Per le osservazioni ad occhio nudo del Sole sono da evitare: il vetro affumicato con una candela, gli spezzoni di pellicola fotografica, gli occhiali da sole (anche molto scuri), i materiali a foglio metallizzato che non siano specifici per l'osservazione del Sole, i filtri fotografici tipo ND, i filtri polarizzatori, i CD ROM e i floppy disk. Anche l'osservazione dell'immagine del Sole riflessa su superfici d'acqua va evitata, perché l'intensità della radiazione riflessa è eccessiva. Il mezzo più economico e sicuro è costituito dal vetro per saldatura di gradazione 14, venduto in diversi negozi di ferramenta. Nei negozi di foto-cine-ottica si possono trovare degli occhiali speciali, con montature di cartone o plastica, dotati di filtri in mylar, appositamente progettati per l'osservazione del Sole. I filtri devono sempre essere utilizzati, anche quando il Sole sarà ridotto ad una falce sottile.

Qualsiasi strumento ottico si utilizzi deve essere dotato di un filtro appositamente realizzato per osservazioni solari, le soluzioni improvvisate sono da evitare. Una macchina fotografica di tipo reflex necessita di un unico filtro sull'obiettivo, una macchina non-reflex di due filtri (uno per l'obiettivo e l'altro per il mirino), per un binocolo sono necessari due filtri (uno per ogni obiettivo), così come per un telescopio (uno per l'obiettivo e l'altro per il cercatore). Nel caso si utilizzi un piccolo telescopio sarebbe bene evitare l'impiego dei filtri solari da avvitare all'oculare, perché possono spezzarsi e rendere istantaneamente cieco l'osservatore.
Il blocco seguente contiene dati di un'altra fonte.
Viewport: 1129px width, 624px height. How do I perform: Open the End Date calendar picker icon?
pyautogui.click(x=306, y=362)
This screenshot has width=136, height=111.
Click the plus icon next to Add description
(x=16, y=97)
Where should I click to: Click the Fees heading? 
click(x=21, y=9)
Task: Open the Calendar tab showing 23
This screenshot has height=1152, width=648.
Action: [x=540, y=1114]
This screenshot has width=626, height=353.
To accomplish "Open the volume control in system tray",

Un modo molto sicuro per osservare le fasi dell'eclisse parziale consiste nel realizzare una rudimentale camera oscura. Basta prendere una comune scatola da scarpe (senza coperchio) e fare un foro del diametro di due millimetri al centro di una delle due facce minori. Puntando il foro verso il Sole, sulla faccia opposta della scatola si vedrà proiettato un circoletto luminoso: l'immagine dell'astro del giorno. A mano a mano che la Luna occulterà il Sole il circoletto luminoso all'interno della scatola si assottiglierà gradualmente fino a ridursi ad una piccola falce. In questo modo lo spettacolo è assicurato e senza correre il minimo rischio.

 

Articolo pubblicato a pag. 6 della "Gazzetta di Parma" di martedì 10 agosto 1999.